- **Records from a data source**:
╭──

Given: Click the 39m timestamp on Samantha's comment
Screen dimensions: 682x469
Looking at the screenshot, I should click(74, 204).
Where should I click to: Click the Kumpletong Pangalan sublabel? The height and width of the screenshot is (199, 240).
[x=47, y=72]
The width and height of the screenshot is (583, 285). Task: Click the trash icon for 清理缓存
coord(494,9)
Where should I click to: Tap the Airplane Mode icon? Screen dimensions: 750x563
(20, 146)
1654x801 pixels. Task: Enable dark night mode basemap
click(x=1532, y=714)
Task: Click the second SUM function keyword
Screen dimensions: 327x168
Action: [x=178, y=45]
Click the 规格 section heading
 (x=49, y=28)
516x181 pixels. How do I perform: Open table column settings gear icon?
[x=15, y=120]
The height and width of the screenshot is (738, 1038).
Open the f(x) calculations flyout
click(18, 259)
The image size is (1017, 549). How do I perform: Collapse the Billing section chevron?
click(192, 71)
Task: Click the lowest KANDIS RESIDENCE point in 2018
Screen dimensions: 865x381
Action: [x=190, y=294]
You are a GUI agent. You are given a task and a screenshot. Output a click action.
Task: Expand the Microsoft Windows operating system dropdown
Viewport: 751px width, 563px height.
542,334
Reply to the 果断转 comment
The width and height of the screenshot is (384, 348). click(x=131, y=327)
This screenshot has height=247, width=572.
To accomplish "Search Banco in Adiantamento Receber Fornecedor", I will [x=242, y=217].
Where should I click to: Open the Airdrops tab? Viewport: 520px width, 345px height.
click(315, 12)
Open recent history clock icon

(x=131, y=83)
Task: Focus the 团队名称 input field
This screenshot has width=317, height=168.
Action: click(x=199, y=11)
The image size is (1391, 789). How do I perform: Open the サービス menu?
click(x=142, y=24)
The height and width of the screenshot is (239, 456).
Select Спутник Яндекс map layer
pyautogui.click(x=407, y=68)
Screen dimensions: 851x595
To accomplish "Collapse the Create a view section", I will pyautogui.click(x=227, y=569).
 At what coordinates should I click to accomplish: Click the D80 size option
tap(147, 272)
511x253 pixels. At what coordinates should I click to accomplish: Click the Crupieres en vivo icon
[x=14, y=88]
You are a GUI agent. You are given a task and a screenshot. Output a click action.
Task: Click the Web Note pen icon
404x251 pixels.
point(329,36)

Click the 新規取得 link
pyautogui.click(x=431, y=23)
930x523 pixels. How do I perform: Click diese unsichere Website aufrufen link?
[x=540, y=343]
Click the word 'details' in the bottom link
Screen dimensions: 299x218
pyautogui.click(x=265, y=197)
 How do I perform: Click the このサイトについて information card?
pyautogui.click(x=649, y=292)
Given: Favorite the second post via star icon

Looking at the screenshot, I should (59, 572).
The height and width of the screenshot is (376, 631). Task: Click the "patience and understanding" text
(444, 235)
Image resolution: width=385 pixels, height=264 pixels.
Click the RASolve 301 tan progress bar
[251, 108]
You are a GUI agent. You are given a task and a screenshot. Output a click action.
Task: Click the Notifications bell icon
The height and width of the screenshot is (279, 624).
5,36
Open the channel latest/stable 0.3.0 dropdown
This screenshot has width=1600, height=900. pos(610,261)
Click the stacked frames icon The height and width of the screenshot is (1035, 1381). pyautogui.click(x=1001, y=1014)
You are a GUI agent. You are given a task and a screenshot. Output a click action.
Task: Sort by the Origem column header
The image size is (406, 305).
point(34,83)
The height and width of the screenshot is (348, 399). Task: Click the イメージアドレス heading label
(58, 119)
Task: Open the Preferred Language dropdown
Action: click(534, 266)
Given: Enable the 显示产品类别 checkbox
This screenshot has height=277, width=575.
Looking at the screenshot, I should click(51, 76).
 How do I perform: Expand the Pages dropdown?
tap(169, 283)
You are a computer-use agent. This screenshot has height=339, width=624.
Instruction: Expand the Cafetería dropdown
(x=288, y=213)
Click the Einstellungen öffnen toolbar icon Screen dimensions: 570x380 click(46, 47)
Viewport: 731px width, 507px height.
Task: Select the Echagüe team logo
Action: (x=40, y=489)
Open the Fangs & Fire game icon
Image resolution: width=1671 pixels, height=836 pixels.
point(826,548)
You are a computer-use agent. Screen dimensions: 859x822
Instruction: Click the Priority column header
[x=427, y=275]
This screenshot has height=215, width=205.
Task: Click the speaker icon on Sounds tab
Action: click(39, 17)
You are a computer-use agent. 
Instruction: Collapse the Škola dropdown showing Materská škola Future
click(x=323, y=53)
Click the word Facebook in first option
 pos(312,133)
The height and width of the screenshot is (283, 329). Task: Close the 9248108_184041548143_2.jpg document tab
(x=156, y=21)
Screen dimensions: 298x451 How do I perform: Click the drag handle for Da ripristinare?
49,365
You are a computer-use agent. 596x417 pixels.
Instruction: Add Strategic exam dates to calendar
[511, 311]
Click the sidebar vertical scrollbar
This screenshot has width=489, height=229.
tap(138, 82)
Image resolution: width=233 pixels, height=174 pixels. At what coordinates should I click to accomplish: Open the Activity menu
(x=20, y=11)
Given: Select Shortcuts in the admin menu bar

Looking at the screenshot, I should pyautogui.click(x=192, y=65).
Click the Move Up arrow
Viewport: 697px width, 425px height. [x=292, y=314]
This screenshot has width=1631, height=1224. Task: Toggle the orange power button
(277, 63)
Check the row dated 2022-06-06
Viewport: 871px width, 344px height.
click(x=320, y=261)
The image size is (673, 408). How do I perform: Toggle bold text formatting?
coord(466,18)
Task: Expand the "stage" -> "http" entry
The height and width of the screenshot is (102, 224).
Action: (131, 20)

╰──

- **Written problem**: Copy out the lines of the data above verbatim, everything from the line containing "930x523 pixels. How" down to the line containing "Looking at the screenshot, I should (59, 572).", with both of those lines included.

- **Result**:
930x523 pixels. How do I perform: Click diese unsichere Website aufrufen link?
[x=540, y=343]
Click the word 'details' in the bottom link
Screen dimensions: 299x218
pyautogui.click(x=265, y=197)
 How do I perform: Click the このサイトについて information card?
pyautogui.click(x=649, y=292)
Given: Favorite the second post via star icon

Looking at the screenshot, I should (59, 572).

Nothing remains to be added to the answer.